Transcribe the following data verbatim, reproducing every line without any changes.

□ □ □ □ □ □ □

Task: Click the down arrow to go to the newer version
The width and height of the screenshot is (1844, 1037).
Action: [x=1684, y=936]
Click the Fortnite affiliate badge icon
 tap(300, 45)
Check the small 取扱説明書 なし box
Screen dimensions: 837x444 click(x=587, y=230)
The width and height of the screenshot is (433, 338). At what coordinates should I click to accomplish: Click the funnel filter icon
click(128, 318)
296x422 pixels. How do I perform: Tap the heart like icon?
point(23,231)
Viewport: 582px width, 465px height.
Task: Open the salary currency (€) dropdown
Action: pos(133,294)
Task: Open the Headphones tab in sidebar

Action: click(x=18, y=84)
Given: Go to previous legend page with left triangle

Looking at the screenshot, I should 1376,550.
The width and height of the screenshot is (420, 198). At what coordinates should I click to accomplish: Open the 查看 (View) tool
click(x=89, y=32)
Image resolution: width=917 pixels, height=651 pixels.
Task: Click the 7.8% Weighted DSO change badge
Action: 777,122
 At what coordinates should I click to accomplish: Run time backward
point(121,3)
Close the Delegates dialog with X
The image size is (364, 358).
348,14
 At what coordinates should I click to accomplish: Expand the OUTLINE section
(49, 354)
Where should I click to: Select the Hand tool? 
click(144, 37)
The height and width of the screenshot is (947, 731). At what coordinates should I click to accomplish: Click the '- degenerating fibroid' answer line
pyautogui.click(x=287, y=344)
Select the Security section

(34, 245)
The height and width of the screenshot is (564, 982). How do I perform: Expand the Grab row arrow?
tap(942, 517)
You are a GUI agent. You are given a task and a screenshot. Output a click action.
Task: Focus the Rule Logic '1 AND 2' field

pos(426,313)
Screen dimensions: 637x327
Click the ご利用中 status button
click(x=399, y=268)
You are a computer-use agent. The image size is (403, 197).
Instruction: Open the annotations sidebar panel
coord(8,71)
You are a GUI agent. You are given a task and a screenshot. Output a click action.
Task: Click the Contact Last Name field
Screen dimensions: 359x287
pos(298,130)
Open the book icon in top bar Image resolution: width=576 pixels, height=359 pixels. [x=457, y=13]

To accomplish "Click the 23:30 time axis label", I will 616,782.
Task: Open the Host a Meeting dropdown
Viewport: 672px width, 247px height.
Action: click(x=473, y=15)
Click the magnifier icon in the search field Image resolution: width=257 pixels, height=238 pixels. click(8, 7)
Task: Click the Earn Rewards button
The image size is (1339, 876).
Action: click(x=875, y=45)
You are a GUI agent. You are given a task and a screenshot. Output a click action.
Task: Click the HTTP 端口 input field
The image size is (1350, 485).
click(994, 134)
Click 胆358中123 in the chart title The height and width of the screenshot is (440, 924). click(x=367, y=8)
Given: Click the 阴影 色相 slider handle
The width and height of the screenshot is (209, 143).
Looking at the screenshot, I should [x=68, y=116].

□ □ □ □ □ □ □

## OUTPUT BELOW:
Task: Click the down arrow to go to the newer version
The width and height of the screenshot is (1844, 1037).
Action: [x=1684, y=936]
Click the Fortnite affiliate badge icon
 tap(300, 45)
Check the small 取扱説明書 なし box
Screen dimensions: 837x444 click(x=587, y=230)
The width and height of the screenshot is (433, 338). At what coordinates should I click to accomplish: Click the funnel filter icon
click(128, 318)
296x422 pixels. How do I perform: Tap the heart like icon?
point(23,231)
Viewport: 582px width, 465px height.
Task: Open the salary currency (€) dropdown
Action: pos(133,294)
Task: Open the Headphones tab in sidebar

Action: click(x=18, y=84)
Given: Go to previous legend page with left triangle

Looking at the screenshot, I should 1376,550.
The width and height of the screenshot is (420, 198). At what coordinates should I click to accomplish: Open the 查看 (View) tool
click(x=89, y=32)
Image resolution: width=917 pixels, height=651 pixels.
Task: Click the 7.8% Weighted DSO change badge
Action: 777,122
 At what coordinates should I click to accomplish: Run time backward
point(121,3)
Close the Delegates dialog with X
The image size is (364, 358).
348,14
 At what coordinates should I click to accomplish: Expand the OUTLINE section
(49, 354)
Where should I click to: Select the Hand tool? 
click(144, 37)
The height and width of the screenshot is (947, 731). At what coordinates should I click to accomplish: Click the '- degenerating fibroid' answer line
pyautogui.click(x=287, y=344)
Select the Security section

(34, 245)
The height and width of the screenshot is (564, 982). How do I perform: Expand the Grab row arrow?
tap(942, 517)
You are a GUI agent. You are given a task and a screenshot. Output a click action.
Task: Focus the Rule Logic '1 AND 2' field

pos(426,313)
Screen dimensions: 637x327
Click the ご利用中 status button
click(x=399, y=268)
You are a computer-use agent. The image size is (403, 197).
Instruction: Open the annotations sidebar panel
coord(8,71)
You are a GUI agent. You are given a task and a screenshot. Output a click action.
Task: Click the Contact Last Name field
Screen dimensions: 359x287
pos(298,130)
Open the book icon in top bar Image resolution: width=576 pixels, height=359 pixels. [x=457, y=13]

To accomplish "Click the 23:30 time axis label", I will 616,782.
Task: Open the Host a Meeting dropdown
Viewport: 672px width, 247px height.
Action: click(x=473, y=15)
Click the magnifier icon in the search field Image resolution: width=257 pixels, height=238 pixels. click(8, 7)
Task: Click the Earn Rewards button
The image size is (1339, 876).
Action: click(x=875, y=45)
You are a GUI agent. You are given a task and a screenshot. Output a click action.
Task: Click the HTTP 端口 input field
The image size is (1350, 485).
click(994, 134)
Click 胆358中123 in the chart title The height and width of the screenshot is (440, 924). click(x=367, y=8)
Given: Click the 阴影 色相 slider handle
The width and height of the screenshot is (209, 143).
Looking at the screenshot, I should [x=68, y=116].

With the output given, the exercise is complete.